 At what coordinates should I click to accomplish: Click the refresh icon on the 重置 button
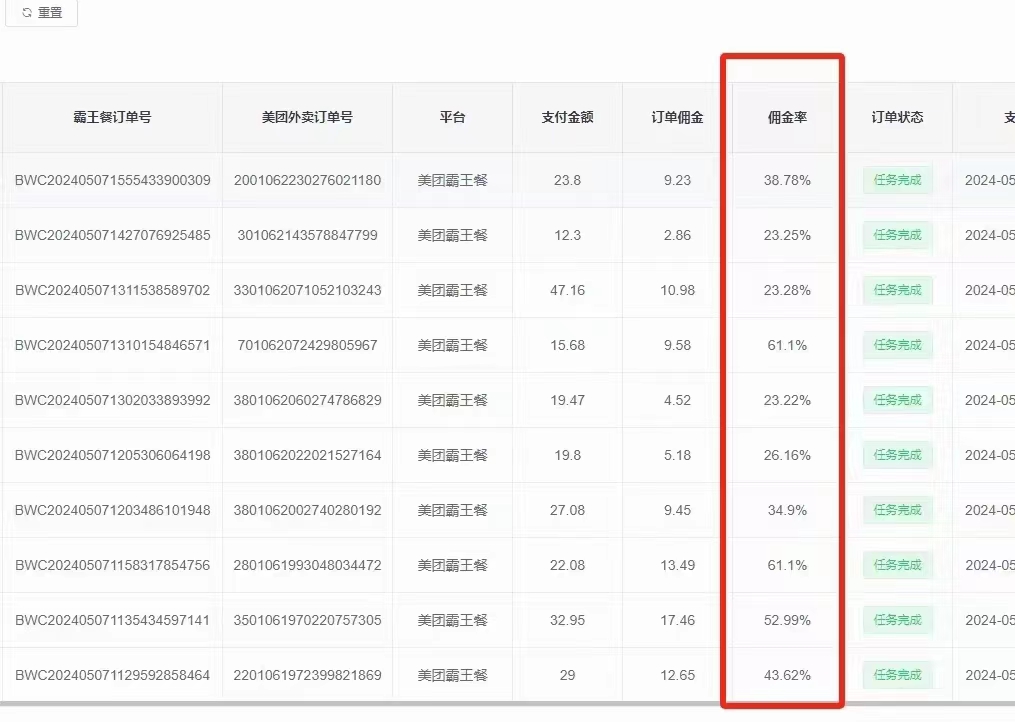coord(26,13)
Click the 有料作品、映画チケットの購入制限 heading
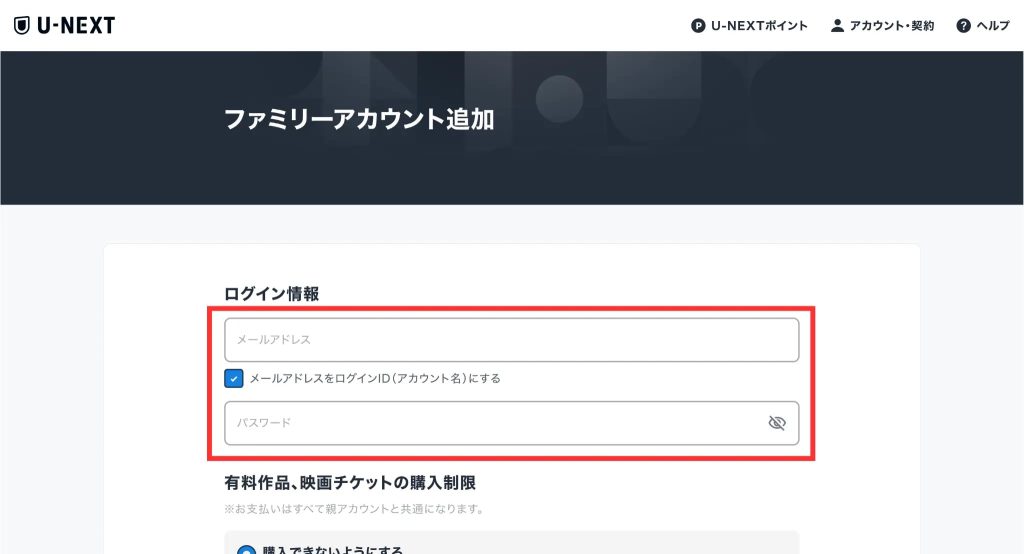Screen dimensions: 1024x554 tap(349, 483)
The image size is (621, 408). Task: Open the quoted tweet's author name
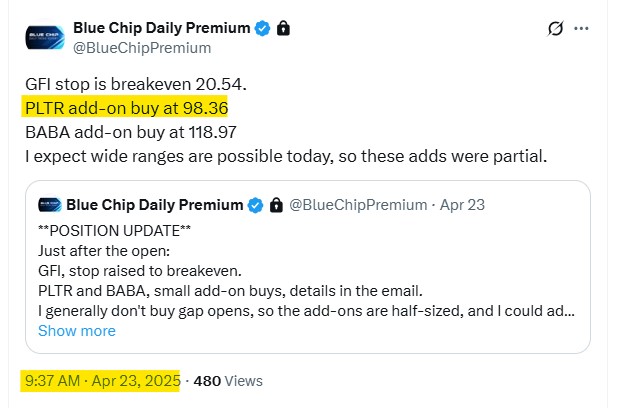155,205
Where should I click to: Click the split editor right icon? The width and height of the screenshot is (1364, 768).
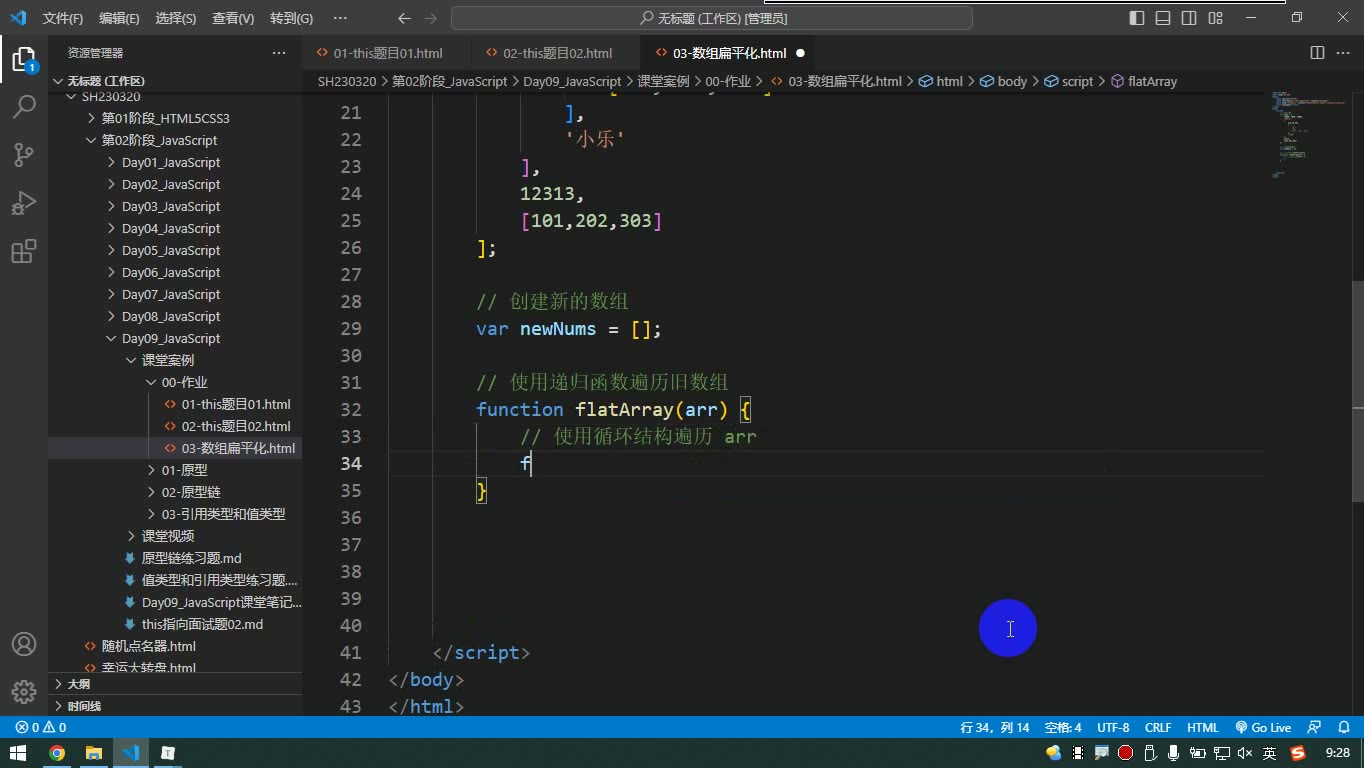click(1317, 53)
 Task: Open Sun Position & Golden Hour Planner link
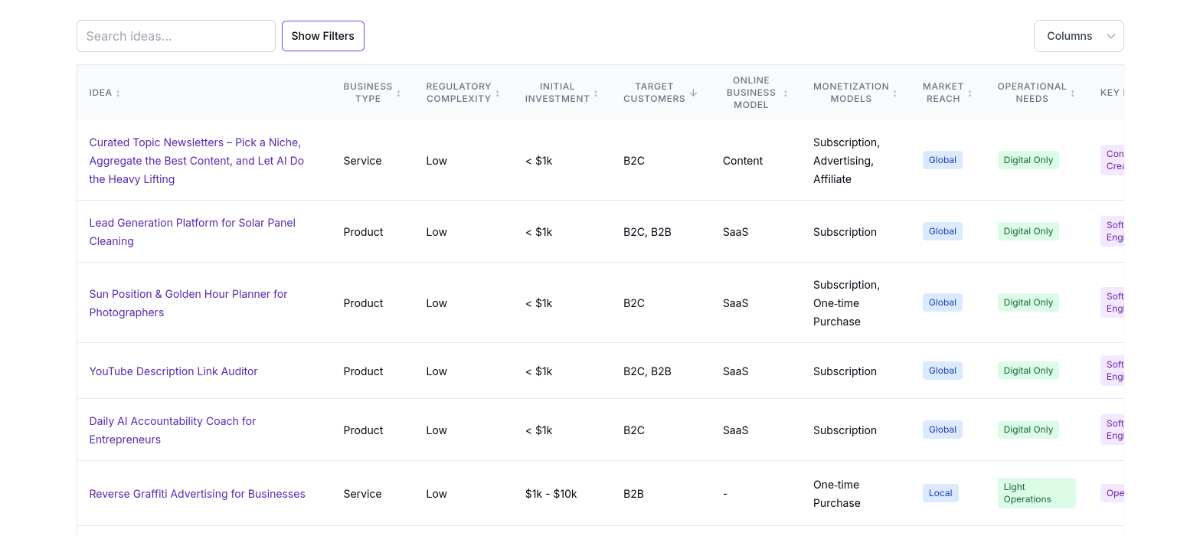pos(188,302)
■ ■ ■ ■ ■
**What the task asks**
Reproduce the stretch of data from the line containing "Task: Open Sun" through the end of the data, both ends included, and shift every coordinate in the answers by adding 19 to it. Omit the pictures from your reproduction.

**Task solution**
 Task: Open Sun Position & Golden Hour Planner link
pos(207,321)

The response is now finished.